As pessoas adoram filmes como A Grande Fraude do Aquecimento Global, porque nos dizem no que queremos acreditar.
Há apenas um partido que parece não se importar com a controvérsia criada pela Grande Fraude do Aquecimento Global. Esta é a empresa que o transmitiu: o Canal 4. Na verdade, parece bastante orgulhoso da agitação, e suspeito que o veredicto condenatório do Ofcom não causará aos seus executivos um momento de sono perdido. O canal orgulha-se de que o programa gerou uma enorme resposta e que os comentários favoráveis superaram os comentários hostis numa proporção de seis para um(1).
Embora o programa tenha 90 minutos de bobagem(2), acho isso muito fácil de acreditar. Confrontadas com a realidade esmagadora das alterações climáticas, as pessoas agarram-se a qualquer garantia. Queremos que alguém nos diga que tudo ficará bem, que podemos continuar desfrutando desta maravilhosa festa dos combustíveis fósseis sem efeitos adversos.
Em quase todas as outras questões importantes, as classes profissionais parecem estar mais bem informadas do que o resto da população. No que diz respeito ao aquecimento global, o inverso parece ser verdadeiro. As únicas pessoas que conheci nos últimos anos que não têm a menor ideia do que são as alterações climáticas provocadas pelo homem ou de como são causadas são os diplomados universitários.
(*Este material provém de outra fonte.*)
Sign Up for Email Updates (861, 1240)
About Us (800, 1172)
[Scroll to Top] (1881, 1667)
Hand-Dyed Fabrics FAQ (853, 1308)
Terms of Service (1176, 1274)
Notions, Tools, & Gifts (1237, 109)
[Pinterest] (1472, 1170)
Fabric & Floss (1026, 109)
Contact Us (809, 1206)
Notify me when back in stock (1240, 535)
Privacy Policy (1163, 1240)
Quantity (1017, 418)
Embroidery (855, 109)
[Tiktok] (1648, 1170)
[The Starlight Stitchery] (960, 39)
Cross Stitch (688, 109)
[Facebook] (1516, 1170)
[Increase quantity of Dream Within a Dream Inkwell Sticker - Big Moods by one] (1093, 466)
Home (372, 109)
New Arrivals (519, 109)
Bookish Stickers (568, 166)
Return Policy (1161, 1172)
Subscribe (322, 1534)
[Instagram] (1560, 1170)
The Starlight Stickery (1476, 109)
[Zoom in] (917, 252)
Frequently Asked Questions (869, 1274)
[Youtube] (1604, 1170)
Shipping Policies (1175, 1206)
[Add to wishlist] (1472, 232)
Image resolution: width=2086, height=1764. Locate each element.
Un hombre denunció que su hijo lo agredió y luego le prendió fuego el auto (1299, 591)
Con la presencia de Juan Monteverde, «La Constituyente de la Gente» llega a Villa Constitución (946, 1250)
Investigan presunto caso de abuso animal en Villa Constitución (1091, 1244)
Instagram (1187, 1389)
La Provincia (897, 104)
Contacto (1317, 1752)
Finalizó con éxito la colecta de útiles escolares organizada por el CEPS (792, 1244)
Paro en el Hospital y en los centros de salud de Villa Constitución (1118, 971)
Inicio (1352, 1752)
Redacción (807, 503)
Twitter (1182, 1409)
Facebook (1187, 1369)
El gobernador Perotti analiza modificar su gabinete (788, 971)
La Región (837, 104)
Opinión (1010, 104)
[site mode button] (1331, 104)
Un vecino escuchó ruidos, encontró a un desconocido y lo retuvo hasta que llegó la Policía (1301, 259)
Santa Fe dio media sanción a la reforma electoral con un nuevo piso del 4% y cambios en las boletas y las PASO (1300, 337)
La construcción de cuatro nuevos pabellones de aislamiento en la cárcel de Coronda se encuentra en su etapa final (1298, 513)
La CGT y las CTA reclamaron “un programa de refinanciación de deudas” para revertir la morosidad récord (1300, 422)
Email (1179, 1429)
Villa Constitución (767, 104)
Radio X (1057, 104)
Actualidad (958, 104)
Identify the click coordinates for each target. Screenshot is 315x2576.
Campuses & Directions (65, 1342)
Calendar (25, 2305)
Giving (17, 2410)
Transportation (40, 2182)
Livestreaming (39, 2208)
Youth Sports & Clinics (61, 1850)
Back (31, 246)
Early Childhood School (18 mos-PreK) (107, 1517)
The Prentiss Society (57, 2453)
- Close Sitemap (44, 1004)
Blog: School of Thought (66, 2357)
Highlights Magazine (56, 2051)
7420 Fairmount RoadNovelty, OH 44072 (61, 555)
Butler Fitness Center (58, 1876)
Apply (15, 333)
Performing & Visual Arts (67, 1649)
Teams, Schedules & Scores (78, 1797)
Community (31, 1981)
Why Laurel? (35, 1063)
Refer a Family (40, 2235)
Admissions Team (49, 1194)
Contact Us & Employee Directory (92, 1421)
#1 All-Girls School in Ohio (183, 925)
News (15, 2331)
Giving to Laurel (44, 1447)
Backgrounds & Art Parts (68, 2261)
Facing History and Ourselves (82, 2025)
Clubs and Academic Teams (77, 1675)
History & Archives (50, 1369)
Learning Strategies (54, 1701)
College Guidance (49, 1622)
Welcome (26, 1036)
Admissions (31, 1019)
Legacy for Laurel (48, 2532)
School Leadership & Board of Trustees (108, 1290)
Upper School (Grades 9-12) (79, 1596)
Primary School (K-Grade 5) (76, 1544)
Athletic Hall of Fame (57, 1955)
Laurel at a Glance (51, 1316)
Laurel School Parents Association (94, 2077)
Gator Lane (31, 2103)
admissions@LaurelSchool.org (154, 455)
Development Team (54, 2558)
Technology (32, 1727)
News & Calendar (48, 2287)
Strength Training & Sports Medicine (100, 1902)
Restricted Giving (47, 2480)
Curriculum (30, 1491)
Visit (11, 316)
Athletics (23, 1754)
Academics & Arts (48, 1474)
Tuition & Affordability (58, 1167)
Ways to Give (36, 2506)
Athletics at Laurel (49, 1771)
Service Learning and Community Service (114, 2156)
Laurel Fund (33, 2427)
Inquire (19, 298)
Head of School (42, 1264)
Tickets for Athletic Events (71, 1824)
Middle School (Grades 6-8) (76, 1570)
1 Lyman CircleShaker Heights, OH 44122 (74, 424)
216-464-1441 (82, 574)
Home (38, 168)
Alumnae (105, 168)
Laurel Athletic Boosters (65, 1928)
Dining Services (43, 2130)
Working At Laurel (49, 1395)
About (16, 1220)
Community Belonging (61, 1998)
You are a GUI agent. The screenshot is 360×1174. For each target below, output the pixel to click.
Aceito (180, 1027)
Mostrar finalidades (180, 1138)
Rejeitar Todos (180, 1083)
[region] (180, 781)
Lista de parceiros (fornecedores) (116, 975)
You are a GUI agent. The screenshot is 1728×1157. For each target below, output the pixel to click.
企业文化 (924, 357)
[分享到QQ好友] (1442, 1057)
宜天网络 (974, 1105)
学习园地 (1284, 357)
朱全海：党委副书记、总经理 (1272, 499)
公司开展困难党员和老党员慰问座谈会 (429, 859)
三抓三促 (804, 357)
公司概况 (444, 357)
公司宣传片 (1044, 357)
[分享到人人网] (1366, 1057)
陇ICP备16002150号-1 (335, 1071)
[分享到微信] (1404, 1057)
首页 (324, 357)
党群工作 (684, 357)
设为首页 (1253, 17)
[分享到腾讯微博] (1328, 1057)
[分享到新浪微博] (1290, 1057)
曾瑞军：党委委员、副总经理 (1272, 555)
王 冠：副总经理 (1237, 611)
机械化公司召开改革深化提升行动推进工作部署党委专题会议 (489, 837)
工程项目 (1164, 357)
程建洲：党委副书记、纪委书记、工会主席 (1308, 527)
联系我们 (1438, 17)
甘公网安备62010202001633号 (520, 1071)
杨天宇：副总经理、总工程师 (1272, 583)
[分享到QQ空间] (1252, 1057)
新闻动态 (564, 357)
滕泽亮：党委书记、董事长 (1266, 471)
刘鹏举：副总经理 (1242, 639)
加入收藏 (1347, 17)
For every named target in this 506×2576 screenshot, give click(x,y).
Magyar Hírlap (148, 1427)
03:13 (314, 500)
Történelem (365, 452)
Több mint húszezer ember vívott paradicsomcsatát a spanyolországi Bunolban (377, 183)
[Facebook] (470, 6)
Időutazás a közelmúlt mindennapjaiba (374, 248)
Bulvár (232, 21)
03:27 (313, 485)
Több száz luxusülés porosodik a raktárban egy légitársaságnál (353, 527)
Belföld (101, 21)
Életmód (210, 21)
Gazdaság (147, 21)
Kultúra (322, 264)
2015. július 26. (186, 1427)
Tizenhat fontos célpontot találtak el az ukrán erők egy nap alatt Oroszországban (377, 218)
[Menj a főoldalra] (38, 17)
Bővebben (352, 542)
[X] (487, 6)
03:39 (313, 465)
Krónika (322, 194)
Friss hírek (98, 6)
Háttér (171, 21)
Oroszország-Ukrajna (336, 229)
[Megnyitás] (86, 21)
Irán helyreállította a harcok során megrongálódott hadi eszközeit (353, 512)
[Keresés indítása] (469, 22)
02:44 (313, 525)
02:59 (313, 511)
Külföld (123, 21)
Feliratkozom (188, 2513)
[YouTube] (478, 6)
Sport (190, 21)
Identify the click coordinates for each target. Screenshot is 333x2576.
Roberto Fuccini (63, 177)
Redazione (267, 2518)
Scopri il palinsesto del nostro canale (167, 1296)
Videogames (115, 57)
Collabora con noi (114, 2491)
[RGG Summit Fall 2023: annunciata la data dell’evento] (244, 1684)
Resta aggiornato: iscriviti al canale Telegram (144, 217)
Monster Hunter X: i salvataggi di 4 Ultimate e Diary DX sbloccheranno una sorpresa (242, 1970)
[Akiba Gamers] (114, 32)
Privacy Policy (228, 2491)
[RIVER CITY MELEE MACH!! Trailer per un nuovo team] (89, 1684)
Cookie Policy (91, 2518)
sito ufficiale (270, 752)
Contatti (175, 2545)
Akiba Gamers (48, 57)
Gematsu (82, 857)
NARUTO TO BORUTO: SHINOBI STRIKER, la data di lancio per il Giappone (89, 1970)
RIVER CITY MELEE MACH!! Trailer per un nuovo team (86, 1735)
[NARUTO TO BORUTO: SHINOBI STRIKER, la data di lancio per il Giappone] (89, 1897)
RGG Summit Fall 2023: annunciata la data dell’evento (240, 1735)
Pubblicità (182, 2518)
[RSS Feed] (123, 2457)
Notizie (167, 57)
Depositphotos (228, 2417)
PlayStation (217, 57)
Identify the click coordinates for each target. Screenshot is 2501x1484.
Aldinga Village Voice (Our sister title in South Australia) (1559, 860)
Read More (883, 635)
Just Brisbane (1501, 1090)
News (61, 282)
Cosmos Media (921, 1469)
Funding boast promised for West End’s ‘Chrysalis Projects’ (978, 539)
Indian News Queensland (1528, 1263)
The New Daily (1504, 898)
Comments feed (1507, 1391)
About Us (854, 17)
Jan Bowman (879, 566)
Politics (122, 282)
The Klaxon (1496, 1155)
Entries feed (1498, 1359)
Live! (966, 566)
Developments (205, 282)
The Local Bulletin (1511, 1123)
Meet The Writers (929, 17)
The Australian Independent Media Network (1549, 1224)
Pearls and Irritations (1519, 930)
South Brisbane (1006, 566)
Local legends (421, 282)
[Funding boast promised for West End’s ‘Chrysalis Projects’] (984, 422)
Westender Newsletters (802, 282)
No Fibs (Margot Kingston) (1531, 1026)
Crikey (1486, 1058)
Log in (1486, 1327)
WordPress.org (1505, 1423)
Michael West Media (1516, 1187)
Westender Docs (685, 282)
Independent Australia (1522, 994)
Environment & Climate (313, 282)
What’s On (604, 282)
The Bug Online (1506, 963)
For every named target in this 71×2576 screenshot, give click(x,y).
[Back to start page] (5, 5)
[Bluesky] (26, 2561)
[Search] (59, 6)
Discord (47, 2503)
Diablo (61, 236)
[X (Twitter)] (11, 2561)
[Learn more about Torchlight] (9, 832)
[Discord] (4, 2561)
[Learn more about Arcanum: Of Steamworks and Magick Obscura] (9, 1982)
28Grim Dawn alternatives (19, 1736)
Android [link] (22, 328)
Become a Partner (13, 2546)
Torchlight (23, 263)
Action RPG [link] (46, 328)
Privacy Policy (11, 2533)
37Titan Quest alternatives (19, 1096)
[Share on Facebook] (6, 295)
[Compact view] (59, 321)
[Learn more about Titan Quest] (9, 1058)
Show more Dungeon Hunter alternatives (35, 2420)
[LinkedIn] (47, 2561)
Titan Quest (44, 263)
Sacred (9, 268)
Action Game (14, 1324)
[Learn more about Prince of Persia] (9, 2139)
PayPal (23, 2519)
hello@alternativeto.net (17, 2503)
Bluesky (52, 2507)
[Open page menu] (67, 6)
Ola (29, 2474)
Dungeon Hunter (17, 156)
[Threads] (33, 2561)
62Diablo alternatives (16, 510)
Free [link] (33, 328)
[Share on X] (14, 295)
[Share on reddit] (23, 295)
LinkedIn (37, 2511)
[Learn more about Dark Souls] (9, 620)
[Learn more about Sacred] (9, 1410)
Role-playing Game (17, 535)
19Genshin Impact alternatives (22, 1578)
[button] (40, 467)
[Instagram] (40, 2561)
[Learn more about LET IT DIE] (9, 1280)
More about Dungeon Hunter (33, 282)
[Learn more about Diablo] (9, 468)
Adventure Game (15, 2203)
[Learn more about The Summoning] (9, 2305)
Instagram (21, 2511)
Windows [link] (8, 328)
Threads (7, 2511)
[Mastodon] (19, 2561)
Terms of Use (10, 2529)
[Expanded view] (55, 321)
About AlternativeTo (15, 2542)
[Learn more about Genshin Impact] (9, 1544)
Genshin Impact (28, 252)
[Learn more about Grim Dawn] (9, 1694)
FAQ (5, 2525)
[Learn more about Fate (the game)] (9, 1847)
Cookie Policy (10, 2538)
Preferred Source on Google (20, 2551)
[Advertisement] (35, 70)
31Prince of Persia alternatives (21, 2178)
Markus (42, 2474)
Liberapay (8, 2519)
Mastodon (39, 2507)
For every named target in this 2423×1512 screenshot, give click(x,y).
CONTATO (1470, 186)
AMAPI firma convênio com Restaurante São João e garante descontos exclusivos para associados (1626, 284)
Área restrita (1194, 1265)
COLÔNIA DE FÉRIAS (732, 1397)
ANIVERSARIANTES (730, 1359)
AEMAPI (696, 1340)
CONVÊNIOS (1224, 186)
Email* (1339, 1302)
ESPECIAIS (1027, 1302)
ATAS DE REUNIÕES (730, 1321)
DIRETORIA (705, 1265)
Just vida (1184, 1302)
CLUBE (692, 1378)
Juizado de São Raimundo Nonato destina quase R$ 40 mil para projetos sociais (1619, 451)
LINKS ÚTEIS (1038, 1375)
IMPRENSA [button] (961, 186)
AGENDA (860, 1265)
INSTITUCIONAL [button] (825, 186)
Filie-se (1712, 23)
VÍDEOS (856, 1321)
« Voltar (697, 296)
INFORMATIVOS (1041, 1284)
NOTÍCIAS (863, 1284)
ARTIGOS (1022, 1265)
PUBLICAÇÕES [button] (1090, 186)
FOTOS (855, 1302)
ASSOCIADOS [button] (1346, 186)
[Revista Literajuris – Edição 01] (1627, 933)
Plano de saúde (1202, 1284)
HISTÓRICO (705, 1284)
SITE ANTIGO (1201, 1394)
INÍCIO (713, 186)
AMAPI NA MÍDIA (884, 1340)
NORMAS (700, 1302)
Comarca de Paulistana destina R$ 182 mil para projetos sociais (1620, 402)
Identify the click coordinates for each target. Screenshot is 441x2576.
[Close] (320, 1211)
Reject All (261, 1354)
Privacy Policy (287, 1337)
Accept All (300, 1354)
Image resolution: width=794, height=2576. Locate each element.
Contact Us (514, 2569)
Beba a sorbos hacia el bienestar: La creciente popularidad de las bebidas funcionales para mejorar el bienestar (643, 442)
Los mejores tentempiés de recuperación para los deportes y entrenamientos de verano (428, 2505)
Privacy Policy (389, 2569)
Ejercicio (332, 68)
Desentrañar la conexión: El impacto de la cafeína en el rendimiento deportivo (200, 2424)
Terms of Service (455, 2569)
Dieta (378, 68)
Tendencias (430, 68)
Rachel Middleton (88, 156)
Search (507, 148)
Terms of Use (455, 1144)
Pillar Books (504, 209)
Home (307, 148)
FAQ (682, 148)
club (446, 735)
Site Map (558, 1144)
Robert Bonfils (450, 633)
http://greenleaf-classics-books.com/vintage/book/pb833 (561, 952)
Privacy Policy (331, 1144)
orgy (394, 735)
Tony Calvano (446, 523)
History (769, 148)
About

Há pouco tempo, por exemplo, tive de explicar a um assessor de imprensa do Departamento de Transportes do governo o que é o dióxido de carbono. Há algumas semanas, o escritor Mark Lynas encontrou uma revelação contra-intuitiva enterrada nas letras pequenas de uma pesquisa do ICM. O número de pessoas nas classes sociais D e E que achavam que o governo deveria priorizar o meio ambiente em detrimento da economia foi maior (56%) do que a proporção nas classes A e B (47%)(3). É contra-intuitivo apenas porque uma vasta e bem financiada indústria negacionista passou anos a convencer-nos de que o ambientalismo é um capricho da classe média. As classes A e B são o público principal do Canal 4.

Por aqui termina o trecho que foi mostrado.